Forschungs- und Innovationsprojekt
Züchterische Optimierung der Aminosäurezusammensetzung von Wintergerste

Wintergerstenparzellen auf dem Feld

Verbesserung der Proteinverwertung in der Schweinemast durch züchterische Optimierung der Aminosäurezusammensetzung von Wintergerste

Ziel dieses Forschungsprojektes ist es, züchterisch zu einer verbesserten Aminosäurezusammensetzung von Wintergerste beizutragen und somit langfristig die Nährstoffeffizienz in der Schweinehaltung zu erhöhen.
Im Zuge der Novellierung der Düngegesetzgebung haben sich die Vorgaben im Bereich des Nährstoffmanagements deutlich verschärft. Für schweinehaltende Betriebe geht es unter anderem darum, Stickstoff- und Phosphor-reduzierte Fütterungskonzepte weiterzuentwickeln.
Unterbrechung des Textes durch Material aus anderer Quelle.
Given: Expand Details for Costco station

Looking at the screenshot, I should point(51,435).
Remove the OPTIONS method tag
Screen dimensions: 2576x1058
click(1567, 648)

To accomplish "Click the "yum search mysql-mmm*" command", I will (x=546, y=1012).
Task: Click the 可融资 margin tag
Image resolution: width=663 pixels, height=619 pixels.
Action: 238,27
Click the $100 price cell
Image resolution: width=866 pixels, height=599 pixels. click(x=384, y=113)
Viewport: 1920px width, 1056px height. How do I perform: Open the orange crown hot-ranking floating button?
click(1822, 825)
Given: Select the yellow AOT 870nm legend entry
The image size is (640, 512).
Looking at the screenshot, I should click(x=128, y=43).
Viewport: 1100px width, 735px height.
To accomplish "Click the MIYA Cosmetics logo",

Nährstoffkreisläufe in der landwirtschaftlichen Tierhaltung sollen durch eine bedarfsgerechtere Versorgung der Tiere geschlossen werden.

Leitfaden

In Bayern wird fast die gesamte geerntete Wintergerstenmenge über die Tierproduktion veredelt und stellt sowohl in der Ferkelerzeugung als auch der Schweinemast einen bedeutenden Anteil der Futterrationen dar. Im Bereich der tragenden Sauen ist die Wintergerste sogar häufig die wichtigste Futterkomponente überhaupt. Außerdem erfolgt über die Wintergerste eine merkliche Versorgung der Tiere mit Rohfaser.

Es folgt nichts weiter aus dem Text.